With fewer speakers and few to no native speaker linguists in most less commonly studied languages, creating corpora is a difficult task. Speakers may be hard to reach geographically, and transcription requires a combination of close side by side work with native speakers and linguists, as well as potentially difficult training for the native speaker assistants. Many speakers of these languages may not be literate in their native language, and/or may not be comfortable typing. Modeled after the Aikuma, eScribe is designed to be usable with very little technical knowledge, non anglocentric, and no written knowledge of the language being transcribed is required. We do this by making two options for transcription: traditional text transcription option and a 'respeaking' option. The respeaking option allows speakers to listen to naturally recorded speech, and rerecord it in a slow clear voice. These recordings can in turn be text transcribed by either native speakers who may not have been present when the recording was made, or even by non native speakers with working knowledge of the language. Hopefully, eScribe will enable linguists to partner with more native speakers of more language to produce corpora of child directed and child produced speech, as well as corpora and stories spoken by adult speakers.

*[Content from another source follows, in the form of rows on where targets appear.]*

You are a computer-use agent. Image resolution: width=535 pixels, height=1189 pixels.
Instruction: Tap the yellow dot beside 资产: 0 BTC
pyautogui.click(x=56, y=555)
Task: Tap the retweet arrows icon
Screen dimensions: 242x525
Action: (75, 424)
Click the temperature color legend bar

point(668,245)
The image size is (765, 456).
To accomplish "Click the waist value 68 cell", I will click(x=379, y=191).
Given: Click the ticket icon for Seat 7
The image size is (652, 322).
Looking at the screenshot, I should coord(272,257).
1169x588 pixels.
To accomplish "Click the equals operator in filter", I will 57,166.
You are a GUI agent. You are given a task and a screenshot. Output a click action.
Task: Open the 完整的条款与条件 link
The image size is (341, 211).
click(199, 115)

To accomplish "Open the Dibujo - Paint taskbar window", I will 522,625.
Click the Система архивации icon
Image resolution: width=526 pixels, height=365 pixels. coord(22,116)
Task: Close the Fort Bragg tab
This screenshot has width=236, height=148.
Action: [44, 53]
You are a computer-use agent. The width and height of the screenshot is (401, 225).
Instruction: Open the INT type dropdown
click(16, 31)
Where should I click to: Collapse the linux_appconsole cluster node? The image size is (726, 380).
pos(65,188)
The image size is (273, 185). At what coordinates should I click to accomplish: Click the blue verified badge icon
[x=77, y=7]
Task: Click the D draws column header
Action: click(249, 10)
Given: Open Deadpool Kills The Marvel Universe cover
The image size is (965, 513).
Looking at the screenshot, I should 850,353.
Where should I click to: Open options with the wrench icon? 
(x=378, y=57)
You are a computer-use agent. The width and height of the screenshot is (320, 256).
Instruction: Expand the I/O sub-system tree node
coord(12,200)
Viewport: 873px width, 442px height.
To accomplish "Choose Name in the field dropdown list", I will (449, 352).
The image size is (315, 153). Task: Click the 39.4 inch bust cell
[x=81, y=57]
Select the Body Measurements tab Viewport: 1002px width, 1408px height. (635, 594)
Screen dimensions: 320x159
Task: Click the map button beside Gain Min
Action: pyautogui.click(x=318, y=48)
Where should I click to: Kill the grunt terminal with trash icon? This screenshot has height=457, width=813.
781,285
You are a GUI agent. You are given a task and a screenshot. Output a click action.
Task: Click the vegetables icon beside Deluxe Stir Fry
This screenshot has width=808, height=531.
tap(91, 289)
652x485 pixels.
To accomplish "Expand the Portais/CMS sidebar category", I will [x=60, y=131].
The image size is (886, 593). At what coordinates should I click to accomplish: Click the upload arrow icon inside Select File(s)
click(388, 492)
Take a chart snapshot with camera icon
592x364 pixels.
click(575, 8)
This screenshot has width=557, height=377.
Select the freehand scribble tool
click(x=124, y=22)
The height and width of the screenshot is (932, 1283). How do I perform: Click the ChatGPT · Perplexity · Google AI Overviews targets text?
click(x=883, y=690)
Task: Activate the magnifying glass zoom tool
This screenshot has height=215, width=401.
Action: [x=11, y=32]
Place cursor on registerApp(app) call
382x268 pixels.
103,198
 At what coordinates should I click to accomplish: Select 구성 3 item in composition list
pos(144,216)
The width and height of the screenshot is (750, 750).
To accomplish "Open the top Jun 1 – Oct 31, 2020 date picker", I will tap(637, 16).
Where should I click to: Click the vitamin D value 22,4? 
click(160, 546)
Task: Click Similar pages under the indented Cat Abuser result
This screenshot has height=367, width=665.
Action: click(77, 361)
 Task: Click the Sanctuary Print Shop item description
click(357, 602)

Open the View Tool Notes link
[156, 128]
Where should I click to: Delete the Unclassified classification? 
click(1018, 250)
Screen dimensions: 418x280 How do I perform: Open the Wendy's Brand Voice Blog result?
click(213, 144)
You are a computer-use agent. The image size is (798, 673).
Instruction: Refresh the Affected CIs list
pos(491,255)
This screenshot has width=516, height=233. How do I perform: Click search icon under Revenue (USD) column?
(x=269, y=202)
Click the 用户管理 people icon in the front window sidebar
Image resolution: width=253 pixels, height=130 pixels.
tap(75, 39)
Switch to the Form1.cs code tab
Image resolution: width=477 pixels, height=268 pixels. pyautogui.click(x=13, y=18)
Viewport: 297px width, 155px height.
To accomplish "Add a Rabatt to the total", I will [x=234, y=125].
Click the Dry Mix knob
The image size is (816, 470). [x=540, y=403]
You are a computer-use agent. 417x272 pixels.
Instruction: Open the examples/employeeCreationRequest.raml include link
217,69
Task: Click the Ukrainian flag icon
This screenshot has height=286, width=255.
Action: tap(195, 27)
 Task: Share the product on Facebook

A new way of building corpora

As eScribe allows us to engage native speakers in the collection and transcription of corpora, we can look at corpus collection in new ways. We are no longer limited to interactions between parents and children that happen at times when the linguist or experimenter stops by to make a recording. With eScribe, parents can record snippets of conversation throughout the day, potentially giving us a broader sample of situations and the language used in these situations. Many short recordings may prove to be a more manageable corpus to transcribe as well - speakers assisting us may not have the time to sit down and respeak or transcribe an hour long session, but going through and respeaking one or two minutes of recording on any given day could be feasible.


Beyond language acquisition

We developed eScribe because we were interested in language acquisition, and wanted to have rich resources to study the acquisition of understudied languages, much as we do with more commonly studied ones. However, the tool we have developed is a versatile one. eScribe's capabilities make it well suited to record and respeak, transcribe or annotate both naturalistic and elicited adult speech, from fieldwork sessions to storytelling.